PER GRAZIA DI DIO E PER VOLONTA' DELLA NAZIONE

RE D'ITALIA

Il Senato e la Camera dei deputati hanno approvato;

Noi abbiamo sanzionato e promulghiamo quanto segue:

Articolo unico.

E' convertito in legge il R. decreto-legge 26 gennaio 1933, n. 135 , recante disposizioni relative al reclutamento degli ufficiali della Regia guardia di finanza ed all'avanzamento dei sottufficiali e militari di truppa appartenenti al Corpo medesimo, con le seguenti modificazioni:

a) all'art. 14, dopo le parole «i sottufficiali», aggiungere «gli appuntati»;

b) dopo l'art. 14, aggiungere il seguente art. 14-bis

«L'indennita', spettante agli ufficiali della Regia guardia di finanza di cui agli articoli 14-bis e 14-novies, aggiunti al R. decreto-legge 24 luglio 1931, n. 1223 , convertito nella legge 21 dicembre 1931, n. 1710 , e' regolata, agli effetti tributari, dalle stesse disposizioni vigenti per l'Opera di previdenza a favore del personale civile e militare dello Stato».
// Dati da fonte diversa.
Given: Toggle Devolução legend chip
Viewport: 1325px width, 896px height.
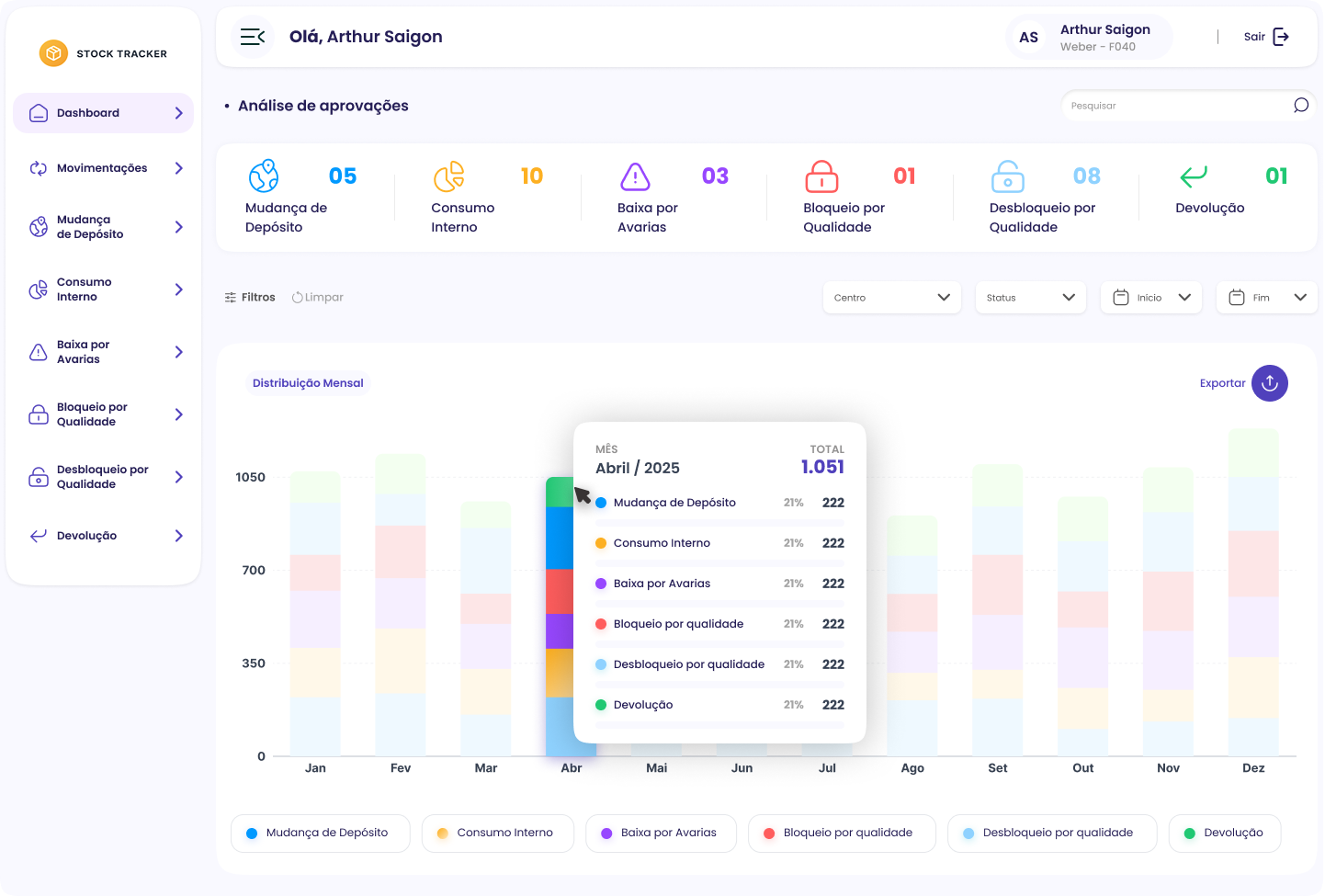Looking at the screenshot, I should coord(1225,834).
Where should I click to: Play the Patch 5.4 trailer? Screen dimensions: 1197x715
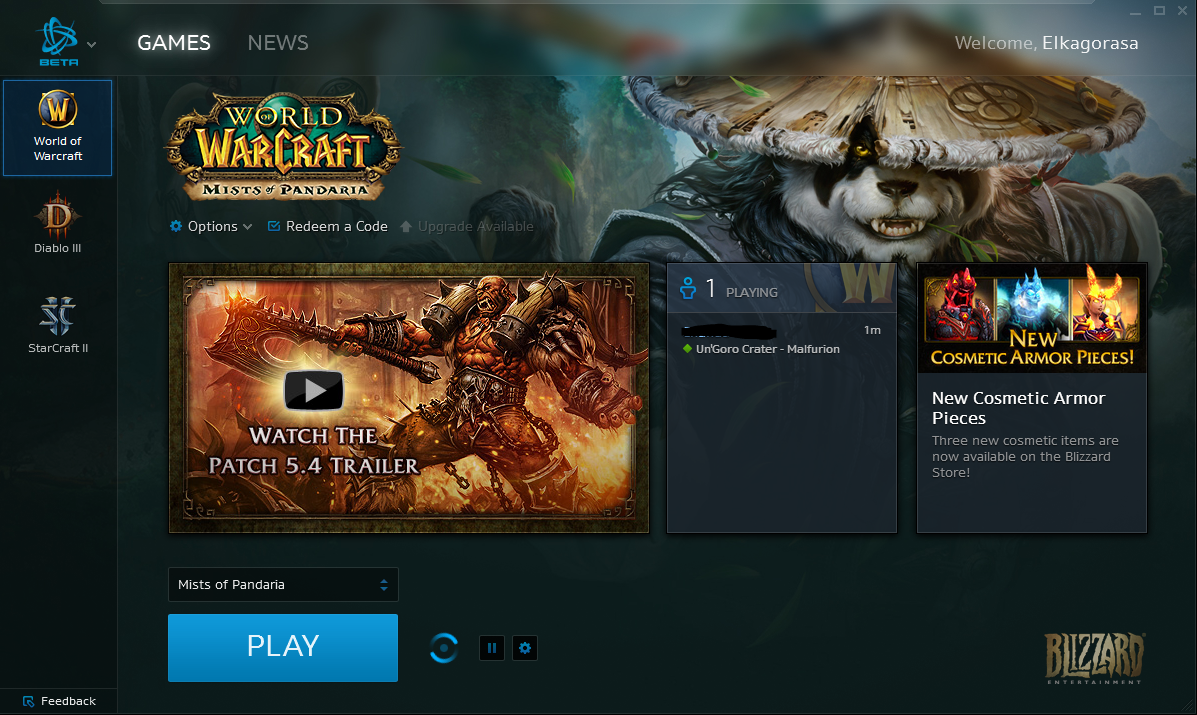click(313, 390)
Ordiniamo che la presente, munita del sigillo dello Stato, sia inserta nella raccolta ufficiale delle leggi e dei decreti del Regno d'Italia, mandando a chiunque spetti di osservarla e di farla osservare come legge dello Stato.

Data a Roma, addi' 5 giugno 1933 - Anno XI

VITTORIO EMANUELE

Mussolini - Gazzera - Sirianni -
Jung - Ercole

Visto, il Guardasigilli: De Francisci.